Was denkt Ihr den nächsten Winter vorzunehmen? |3| Von Henriette bekam ich Nachricht, daß Dein Vater in Stuttgard ist, und nach England und Holland reisen will. Wie weit kommt Ihr da wieder aus einander! –
Mein Mann grüßt Euch freundlichst! er dankt für die Gratulation. Wir waren an diesem Tag einmal wieder so recht innerlich vergnügt. Ich beschenkte meinen Robert mit vielen Blumen, und sonst Kleinigkeiten. Mir war ganz eigen feierlich an diesem Tage zu Muthe – ich dankte Gott, der uns so glücklich diesen Tag erleben ließ.
D. 24ten am Johannisfest.
Heute will ich beschließen! wir wollen, wenn sich das Wetter gut hält, Uebermorgen nach der sächsischen Schweiz, und da giebt es dann doch Manches noch zu thuen, obgleich wir höchstens 8 Tage weg bleiben.
Vorgestern war Thorwaldsen hier, er blieb jedoch so kurze Zeit, daß ich ihn nicht zu sehen bekommen konnte.
Nun, liebe beste Emilie, sage ich Dir Adieu! schreibe mir ja recht sehr bald wieder – vielleicht sagt Dir mein nächster Brief schon, ob ein Knäblein oder Mägdlein uns beglückt. Ich wünsche mir Ersteres besonders, doch will ich ein Mädchen gewiß mit nicht weniger Liebe empfangen.
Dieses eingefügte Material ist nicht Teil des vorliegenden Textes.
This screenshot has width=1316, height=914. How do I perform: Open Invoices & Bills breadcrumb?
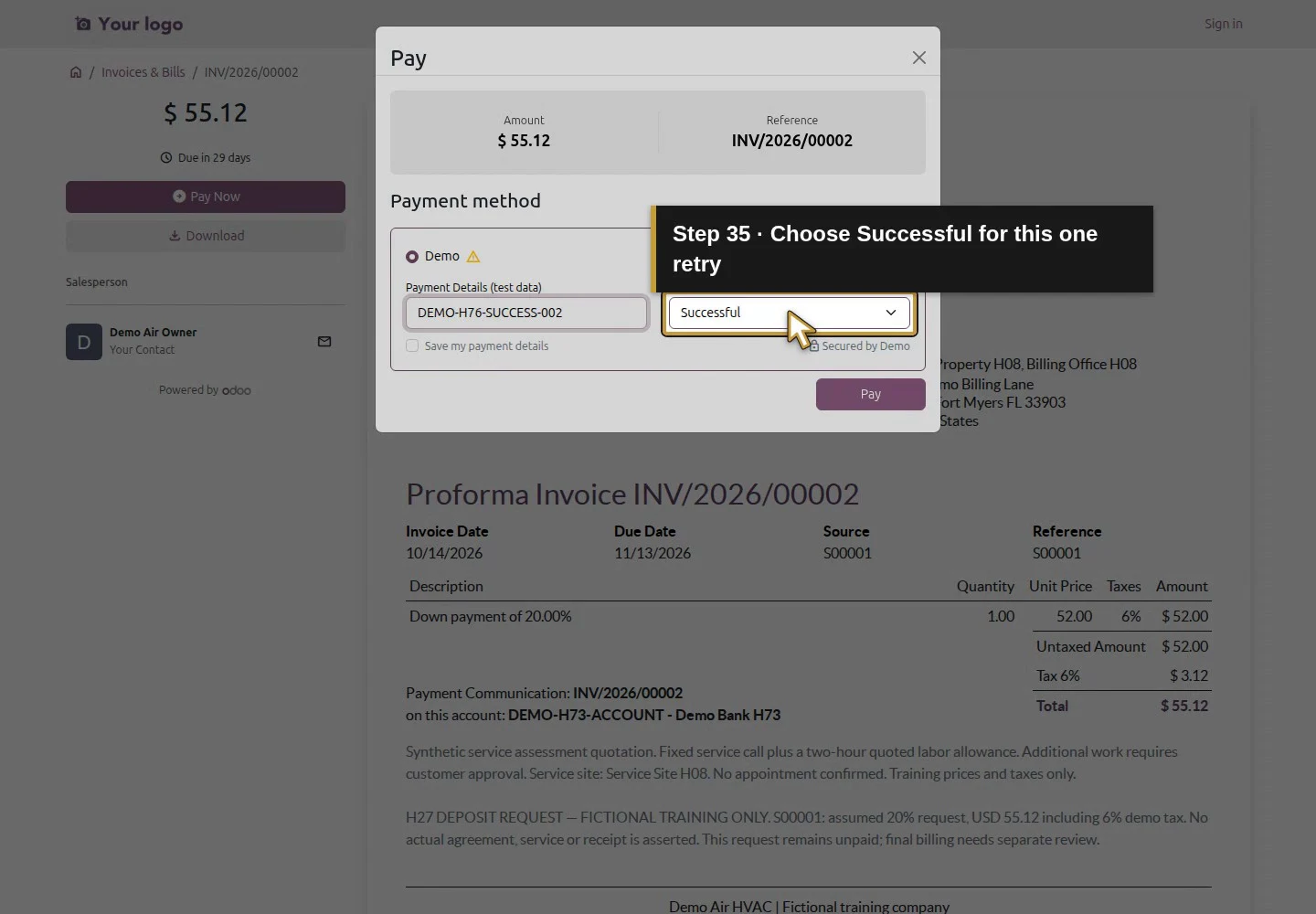pyautogui.click(x=143, y=72)
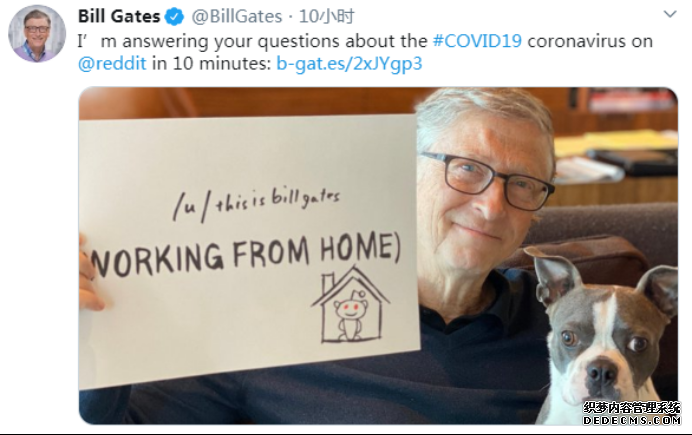
Task: Click the Reddit Snoo drawing inside the house
Action: click(x=350, y=315)
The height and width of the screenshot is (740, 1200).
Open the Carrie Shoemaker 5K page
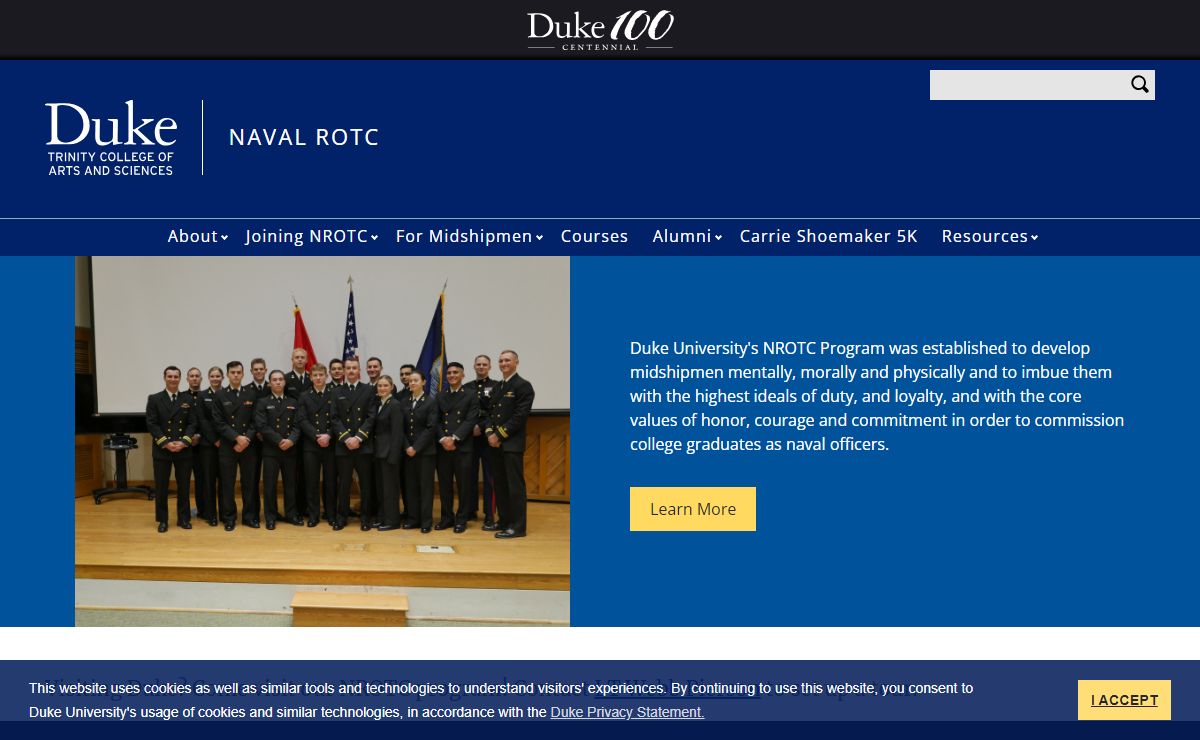coord(828,237)
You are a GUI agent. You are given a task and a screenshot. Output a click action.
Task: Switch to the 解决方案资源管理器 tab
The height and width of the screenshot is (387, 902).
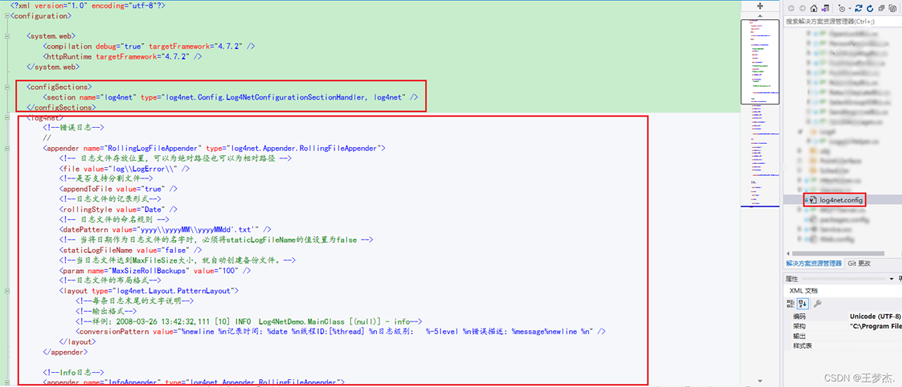[814, 263]
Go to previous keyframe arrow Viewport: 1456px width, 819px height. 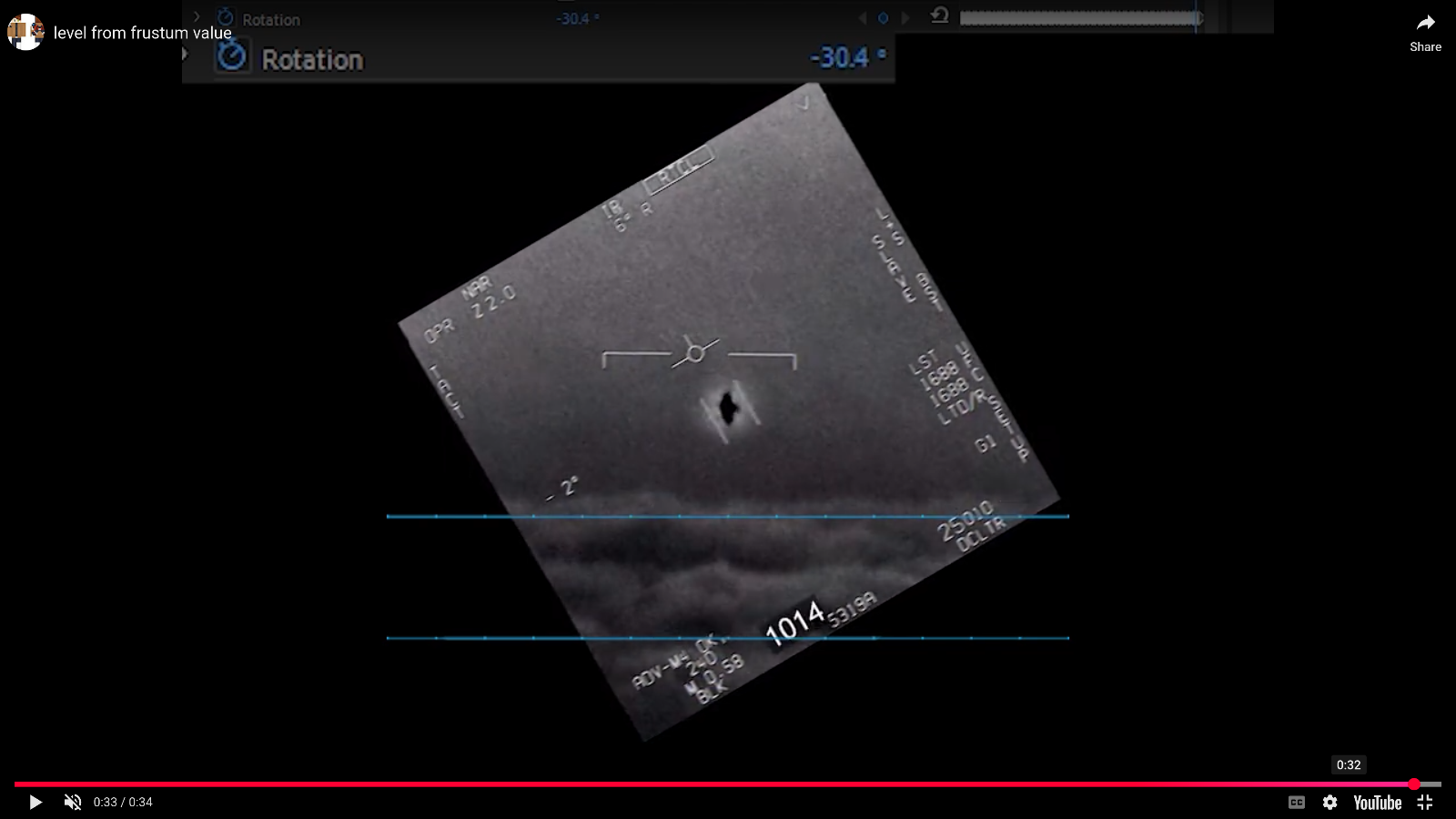[863, 17]

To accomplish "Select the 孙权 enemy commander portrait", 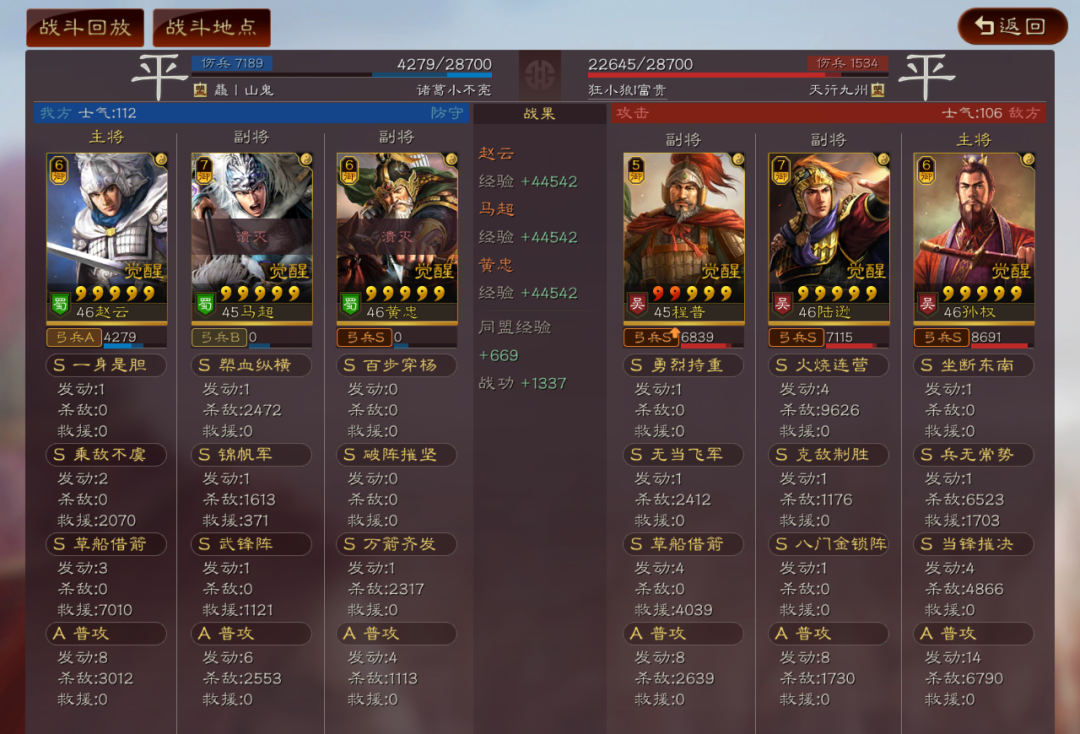I will 974,238.
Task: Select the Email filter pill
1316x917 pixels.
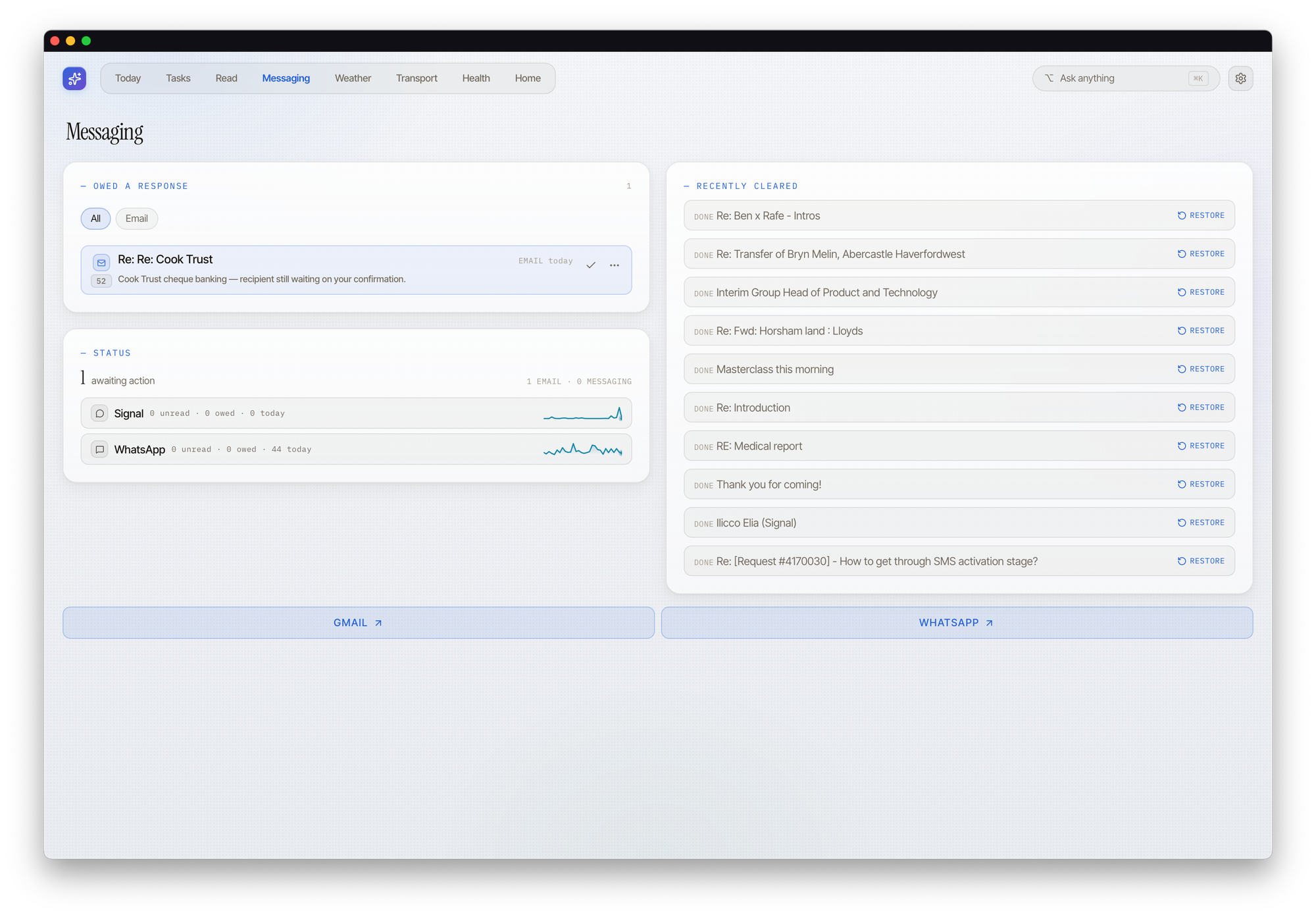Action: point(137,219)
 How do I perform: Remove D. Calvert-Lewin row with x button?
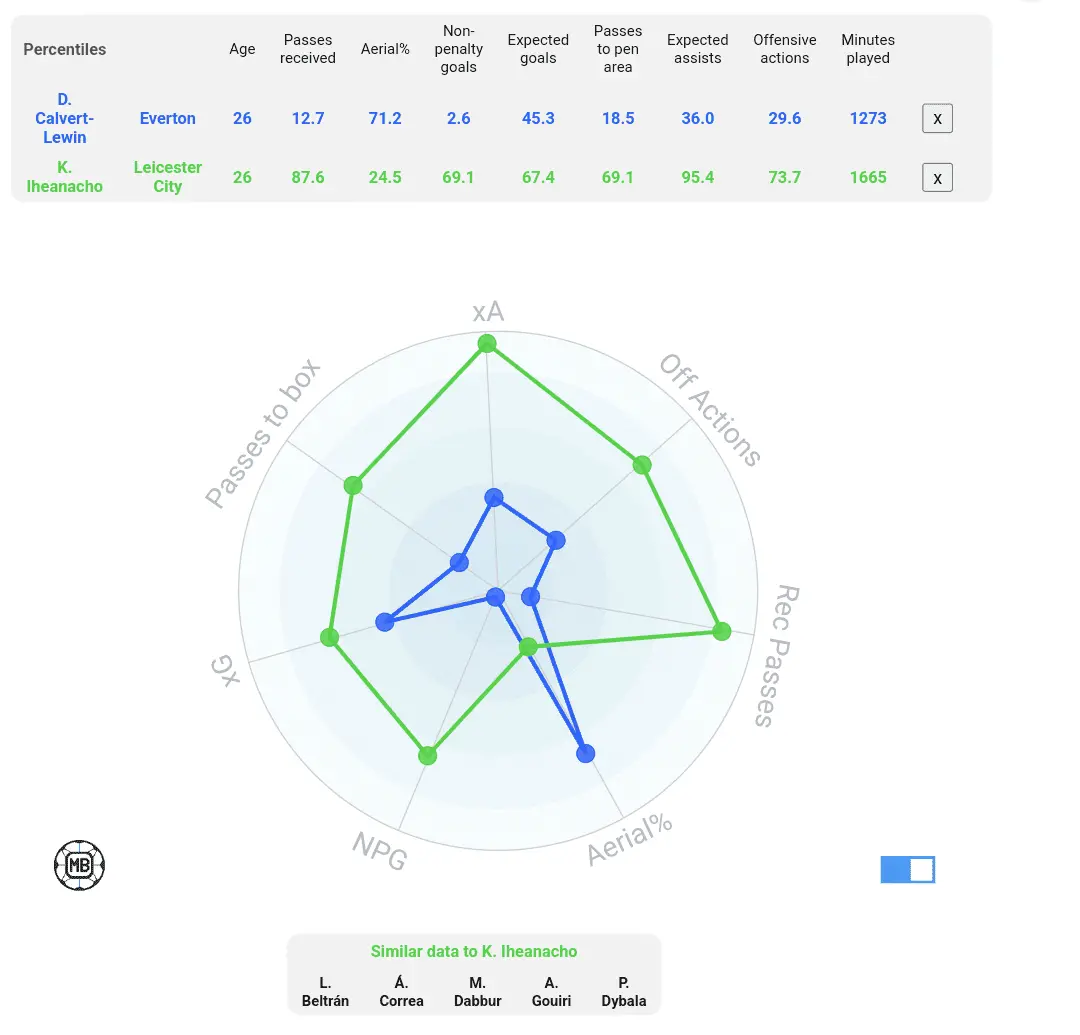(x=937, y=118)
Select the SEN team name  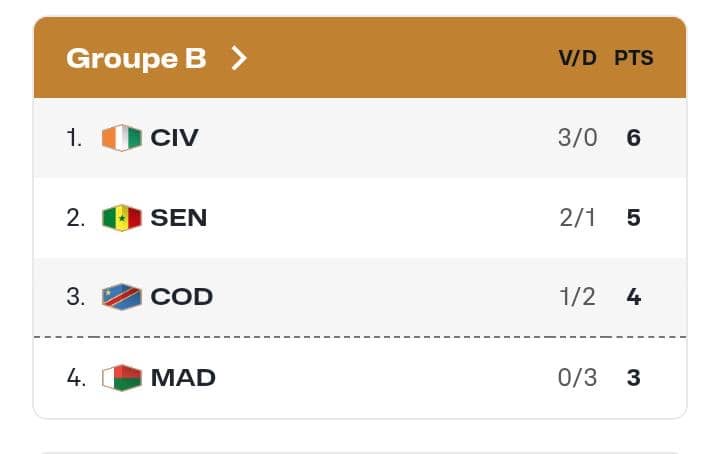pos(179,218)
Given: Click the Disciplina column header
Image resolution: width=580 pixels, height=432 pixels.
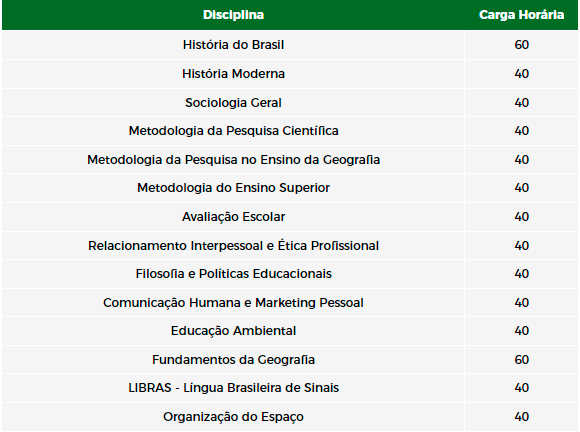Looking at the screenshot, I should point(233,15).
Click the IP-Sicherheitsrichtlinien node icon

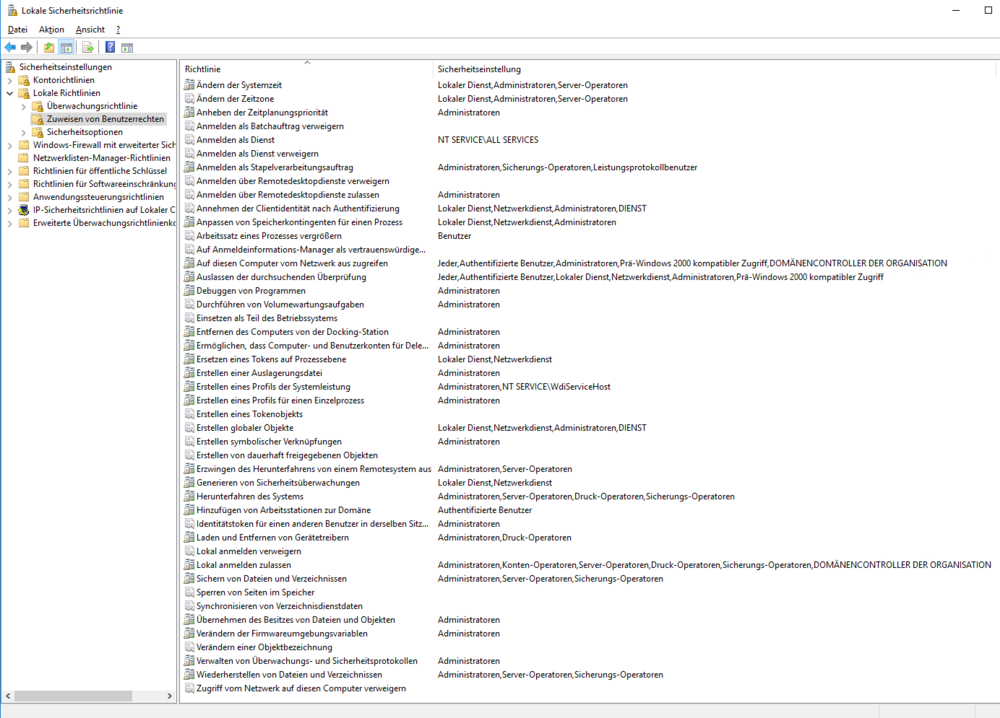(x=24, y=210)

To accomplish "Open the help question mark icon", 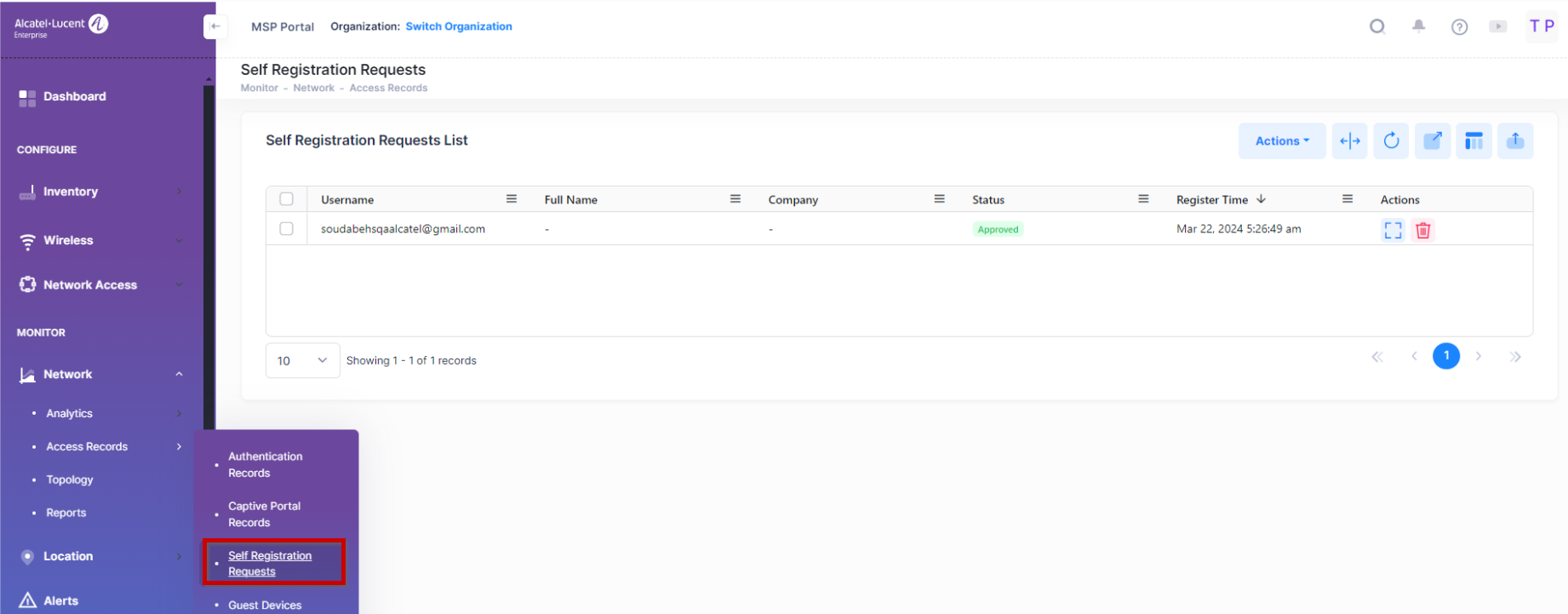I will pyautogui.click(x=1459, y=27).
Du solltest mich sehen jetzt – ich glaube Du schämtest Dich, so rund ist meine Gestalt, ach, und wie wird das noch werden die letzten Wochen! wäre nur Alles überstanden! schrecklich wär es doch, nähme mich Gott jetzt von der Welt in der ich so glücklich bin, und meinen Robert sollte ich verlassen müssen! nun, der Himmel gebe seinen Segen. Von der Hitze stehe ich viel aus, das Gehen wird mir sauer, doch sage ich mit dem <Sch> Spruchwort „Ende gut, Alles gut.“
Elisen meinen innigen Kuß! wie geht es mit dem Gesang? sie soll aber ja die gute deutsche Musik nicht ganz vergessen, die Italienische ist so flach, daß mir recht um Elise bangt! sie hatte gerade zu dieser Musik so viel Neigung immer! – Sie nehme mir’s nicht übel, ich liebe sie so von ganzem Herzen, daß ich ihr Alles Gute herabwünsche.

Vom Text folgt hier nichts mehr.